- _TASK REQUIREMENTS_: All entries below must be given again word for word.

- _SUPPLIED ENTRIES_:
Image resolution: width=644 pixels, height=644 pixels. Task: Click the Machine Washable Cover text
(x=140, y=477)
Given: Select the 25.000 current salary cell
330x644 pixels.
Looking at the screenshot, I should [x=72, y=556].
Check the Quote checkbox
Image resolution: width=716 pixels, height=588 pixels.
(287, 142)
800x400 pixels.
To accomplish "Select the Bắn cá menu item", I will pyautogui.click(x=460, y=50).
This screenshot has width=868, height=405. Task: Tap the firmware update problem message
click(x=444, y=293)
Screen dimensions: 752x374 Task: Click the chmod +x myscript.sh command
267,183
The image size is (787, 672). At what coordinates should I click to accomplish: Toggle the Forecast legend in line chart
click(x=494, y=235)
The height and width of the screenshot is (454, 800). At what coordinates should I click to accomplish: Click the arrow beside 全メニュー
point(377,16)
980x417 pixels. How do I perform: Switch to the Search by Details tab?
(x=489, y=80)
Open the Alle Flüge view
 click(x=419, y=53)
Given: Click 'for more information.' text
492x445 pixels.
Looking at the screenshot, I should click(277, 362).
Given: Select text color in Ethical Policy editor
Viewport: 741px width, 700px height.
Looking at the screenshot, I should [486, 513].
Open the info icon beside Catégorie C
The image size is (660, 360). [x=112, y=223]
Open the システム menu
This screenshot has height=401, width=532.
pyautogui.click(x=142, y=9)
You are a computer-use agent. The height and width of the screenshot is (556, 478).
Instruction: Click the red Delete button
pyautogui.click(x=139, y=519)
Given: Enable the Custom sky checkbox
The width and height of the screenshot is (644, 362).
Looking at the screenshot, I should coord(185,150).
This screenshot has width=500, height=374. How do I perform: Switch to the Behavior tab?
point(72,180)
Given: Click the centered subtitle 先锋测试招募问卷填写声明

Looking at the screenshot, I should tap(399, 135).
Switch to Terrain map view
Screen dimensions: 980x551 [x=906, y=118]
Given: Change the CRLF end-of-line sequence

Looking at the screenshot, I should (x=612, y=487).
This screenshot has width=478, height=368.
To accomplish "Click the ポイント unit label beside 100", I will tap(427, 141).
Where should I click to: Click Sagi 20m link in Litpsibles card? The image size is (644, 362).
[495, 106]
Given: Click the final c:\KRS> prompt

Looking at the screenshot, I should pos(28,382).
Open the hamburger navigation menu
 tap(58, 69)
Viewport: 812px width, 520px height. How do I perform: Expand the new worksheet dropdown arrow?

- _FINISHED TASK_:
Image resolution: width=644 pixels, height=644 pixels. Task: Click the Machine Washable Cover text
(x=140, y=477)
Given: Select the 25.000 current salary cell
330x644 pixels.
Looking at the screenshot, I should [x=72, y=556].
Check the Quote checkbox
Image resolution: width=716 pixels, height=588 pixels.
(287, 142)
800x400 pixels.
To accomplish "Select the Bắn cá menu item", I will pyautogui.click(x=460, y=50).
This screenshot has width=868, height=405. Task: Tap the firmware update problem message
click(x=444, y=293)
Screen dimensions: 752x374 Task: Click the chmod +x myscript.sh command
267,183
The image size is (787, 672). At what coordinates should I click to accomplish: Toggle the Forecast legend in line chart
click(x=494, y=235)
The height and width of the screenshot is (454, 800). At what coordinates should I click to accomplish: Click the arrow beside 全メニュー
point(377,16)
980x417 pixels. How do I perform: Switch to the Search by Details tab?
(x=489, y=80)
Open the Alle Flüge view
 click(x=419, y=53)
Given: Click 'for more information.' text
492x445 pixels.
Looking at the screenshot, I should click(277, 362).
Given: Select text color in Ethical Policy editor
Viewport: 741px width, 700px height.
Looking at the screenshot, I should [486, 513].
Open the info icon beside Catégorie C
The image size is (660, 360). [x=112, y=223]
Open the システム menu
This screenshot has height=401, width=532.
pyautogui.click(x=142, y=9)
You are a computer-use agent. The height and width of the screenshot is (556, 478).
Instruction: Click the red Delete button
pyautogui.click(x=139, y=519)
Given: Enable the Custom sky checkbox
The width and height of the screenshot is (644, 362).
Looking at the screenshot, I should coord(185,150).
This screenshot has width=500, height=374. How do I perform: Switch to the Behavior tab?
point(72,180)
Given: Click the centered subtitle 先锋测试招募问卷填写声明

Looking at the screenshot, I should tap(399, 135).
Switch to Terrain map view
Screen dimensions: 980x551 [x=906, y=118]
Given: Change the CRLF end-of-line sequence

Looking at the screenshot, I should (x=612, y=487).
This screenshot has width=478, height=368.
To accomplish "Click the ポイント unit label beside 100", I will tap(427, 141).
Where should I click to: Click Sagi 20m link in Litpsibles card? The image size is (644, 362).
[495, 106]
Given: Click the final c:\KRS> prompt

Looking at the screenshot, I should pos(28,382).
Open the hamburger navigation menu
 tap(58, 69)
Viewport: 812px width, 520px height. How do I perform: Expand the new worksheet dropdown arrow?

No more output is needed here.